The stylebook now instructs reporters not to use the phrase “late-term abortion.”

“The American College of Obstetricians and Gynecologists defines late term as 41 weeks through 41 weeks and 6 days of gestation, and abortion does not happen in this period,” the stylebook explains.

As NR’s Madeleine Kearns explained at the time:

Two things are being conflated here: the clinical term “late-term pregnancy,” which refers to the margins the AP outlines and in the context of natural delivery, and late termination of pregnancy (i.e., late-term abortion), which as everyone following the abortion debate knows refers to abortions that happen at a late stage of pregnancy, typically after 24 weeks, when the baby is viable outside the womb.

The AP also now advises reporters to refer to pregnancy-resource centers as “anti-abortion centers.” At the time of the AP’s decision, more than 80 pregnancy centers had been attacked or vandalized post-Dobbs, some of them firebombed or torched, others painted over with death threats.

Headline Fail of the Week

The New York Times is apparently grasping for anti-Israel stories at this point. “Blaming Hamas for Gazans’ Suffering, Many Israelis Feel Little Sympathy,” the paper reports.

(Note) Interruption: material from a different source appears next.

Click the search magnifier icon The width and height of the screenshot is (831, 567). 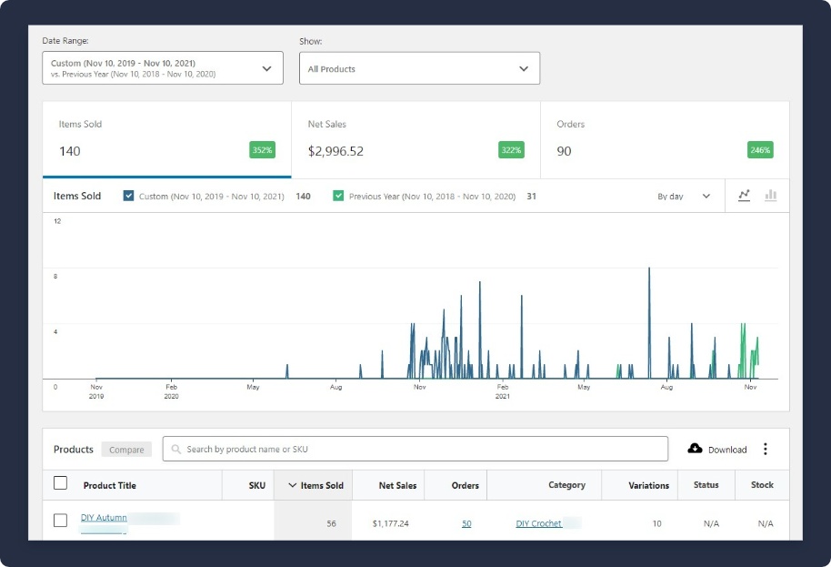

“Despite being aware of the devastation in Gaza, many in Israel ask why they should show pity when, in their view, Palestinians showed none on Oct. 7,” adds a subheading. [Emphasis added.]

Media Misses

  • In reporting on the murder of a twelve-year-old girl in Texas, the Associated Press failed to mention that the two suspects in the case were in the country illegally. The two Venezuelan men, who entered the U.S. in March, allegedly lured Jocelyn Nungaray under a bridge in Houston before tying her up and killing her. While the AP gave the men’s names and ages — Johan Jose Rangel Martinez, 21, and Franklin Jose Pena Ramos, 26, — and said that they were roommates, it failed to disclose that the two men “both illegally entered the U.S. without inspection, parole or admission by a U.S. immigration officer on an unknown date and at an unknown location,” according to an ICE spokesperson.
  • When MSNBC host Michael Steele asked Heritage Foundation president Kevin Roberts to clarify his position on “illegal immigrants,” Symone Sanders-Townsend stepped in to correct her co-host: “I want to be clear,” Sanders-Townsend told Steele. “We don’t use the term ‘illegal.’ Undocumented individuals.” “That’s sweet,” Roberts said. “They’re illegal aliens.” But Steele took the correction in stride. “Undocumented individuals,” he said.
  • Former Bernie Sanders press secretary Briahna Joy Gray was recently fired from The Hill’s web series, Rising, after appearing to roll her eyes at Yarden Gonen, the sister of Hamas hostage Romi Gonen who urged her to believe Israeli women’s stories of sexual assault during the October 7 terrorist attacks. But while Gray was apparently skeptical of reports that Hamas terrorists would sexually assault Israeli women, she apparently has no problem believing a conspiracy theory that Israel would train animals to rape Palestinians. “I might have missed it, but has the Times or any other major US paper covered these reports of Israel training dogs to rape Palestinian prisoners?” she wrote in a widely panned post on X.